Schätze aus der Chronikgruppe: Gang über den Friedhof Teil 1 (Beendorf)

Bei einem Spaziergang auf dem Friedhof fiel mir der alte Grabstein von Familie Westenfeld auf.

Er steht in der Nähe des Einganges am linken Gang. Auf der Kopfseite steht folgendes mit verschnörkelten Lettern geschrieben: “ Erbbegräbnis der Familie Colon Westenfeld No. 12 Oberbauerschaft“.

Colon oder auch Kolon war ab dem Mittelalter die allgemeine Bezeichnung für einen bäuerlichen Ansiedler, Pächter oder dergleichen, später für den Besitzer einer Hofstätte. Der Begriff war bis in das 20. Jahrhundert hinein gebräuchlich. Die Besitzung Nr. 12 befand sich ganz in der Nähe des Friedhofes an der heutigen Straße „Im Mühlental“. Der Grabstein scheint aus dem Jahre 1876 zu stammen. In dem Jahr war der erste verzeichnete Sterbefall eingetreten.

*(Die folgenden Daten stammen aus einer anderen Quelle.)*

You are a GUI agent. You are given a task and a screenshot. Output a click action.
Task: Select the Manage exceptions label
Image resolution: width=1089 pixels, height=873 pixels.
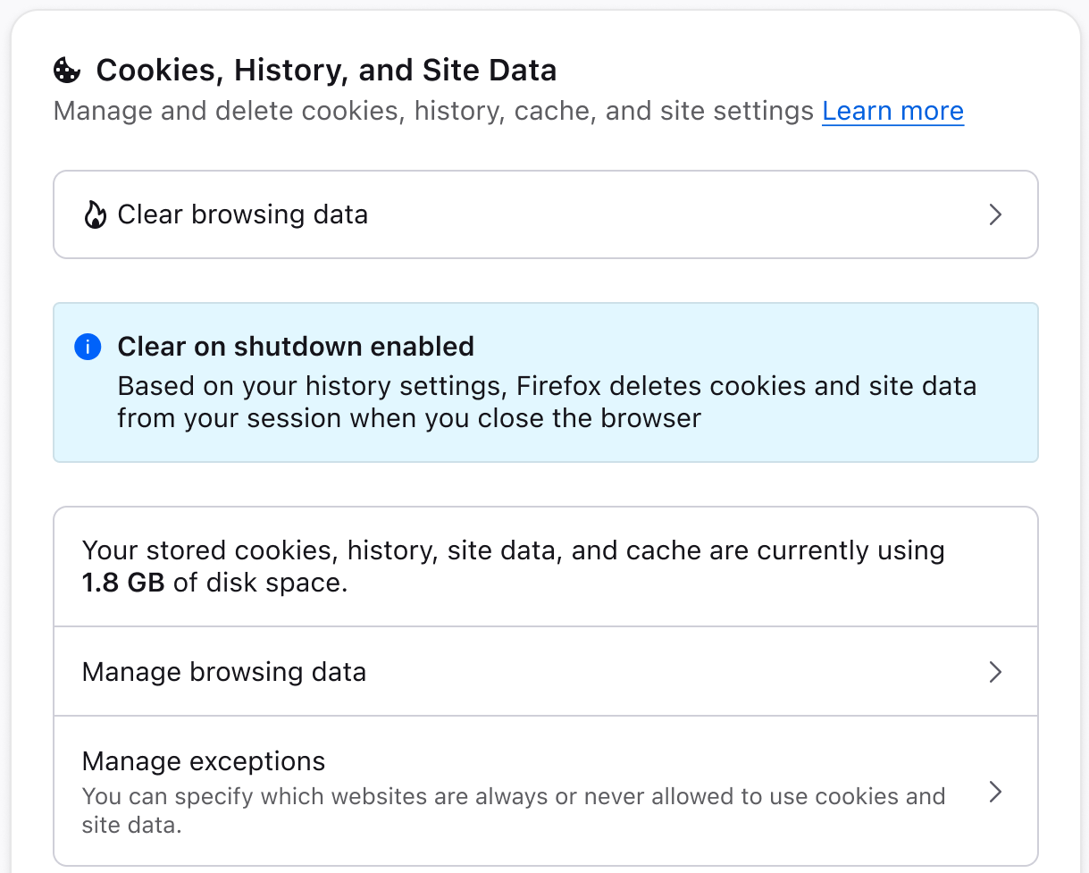pyautogui.click(x=204, y=761)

Wenn man alle Seiten des Grabsteins betrachtet wird im Grunde die ganze Familiengeschichte erzählt. Heinrich Friedrich August Westenfeld und Dorothea Luise Charlotte Wiehe aus Blasheim haben am 21. Oktober 1864 in der St. Andreas Kirche zu Lübbecke geheiratet. Ihr Sohn Carl Friedrich Wilhelm wurde 1869 geboren und starb bereits 1876 im Alter von 6 Jahren. Hierzu steht u. a. geschrieben: …viel geliebtes einziges Kind….wie so bittere tiefe Schmerzen… Sagt uns also, dass das einzige Kind gestorben ist. Acht Jahre später bekamen die beiden noch eine Tochter namens Anne Marie Luise Charlotte. 1895 starb Dorothea Luise Charlotte Westenfeld im Alter von 51 Jahren an einem Lungenleiden. Ihr Sterbefall wird auf der Rückseite angezeigt. Ein Jahr später am 17. Juli 1896 ereignete sich ein weitere Schicksalsschlag in der Familie. Dazu heißt es im Standesamtsbuch des Amtes Hüllhorst:

„Hüllhorst am 22. Juli 1896: Aufgrund der Mitteilung der Polizeiverwaltung zu Hüllhorst vom heutigen Tage wird eingetragen, daß der Gemeindevorsteher und Colon August Friedrich Heinrich Westenfeld, 56 Jahre alt, evangelischer Religion, wohnhaft zu Oberbauerschaft Nr. 12, in seiner Wohnung daselbst am siebenzehnten Juli des Jahres tausend acht hundert neunzig und sechs nachmittags zwischen vier und fünf Uhr durch Blitzschlag getötet ist.“

Als das Gewitter vermeintlich vorbei war – so wurde überliefert- trat Westenfeld an die Tür seines Bauernhauses. Er wollte nach dem schweren Gewitter nach dem Rechten sehen. Da wurde er vom Blitz getroffen und war sofort Tod.  Der Hof brannte ab. Seine zwölfjährige Tochter war nun Waise und wurde vom Onkel dem Gastwirt Carl Westenfeld aufgenommen. Der Hof wurde nicht wieder aufgebaut. Nur ein Kotten der zum Hof gehörte und eine Scheune die zu einem Wohnhaus umgebaut wurde existieren noch heute.

Dieses Unglück ist auch noch mit folgendem Spruch auf dem Grabstein festgehalten:

„Ein einziger Schlag kann alles enden, und Fall und Tod beisammen sein. Doch schlage nur mit Vaterhänden und schließ in Christi Tod mich ein, daß wenn der Leib zu Boden fällt, die Seele sich an Jesum hält.“

Interessant in diesem Zusammenhang ist, dass am 17. Juli 1896 ein weiteres Haus in Oberbauerschaft durch Blitzschlag niederbrannte. Es war das Haus Kleine-Kröger Oberbauerschaft Nr. 79 (heute Im Eierfeld 66). Am Deelentor ist zu lesen: Erbaut 1896. Dieses Haus wurde also zeitnah wieder aufgebaut.